_Data records_:

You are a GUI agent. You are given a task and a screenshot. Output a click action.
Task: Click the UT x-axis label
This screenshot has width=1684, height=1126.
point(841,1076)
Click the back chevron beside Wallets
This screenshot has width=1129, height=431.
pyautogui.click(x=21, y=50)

_To do_: Copy out every line of the data above, exactly as given.

_Exercise output_:
You are a GUI agent. You are given a task and a screenshot. Output a click action.
Task: Click the UT x-axis label
This screenshot has width=1684, height=1126.
point(841,1076)
Click the back chevron beside Wallets
This screenshot has width=1129, height=431.
pyautogui.click(x=21, y=50)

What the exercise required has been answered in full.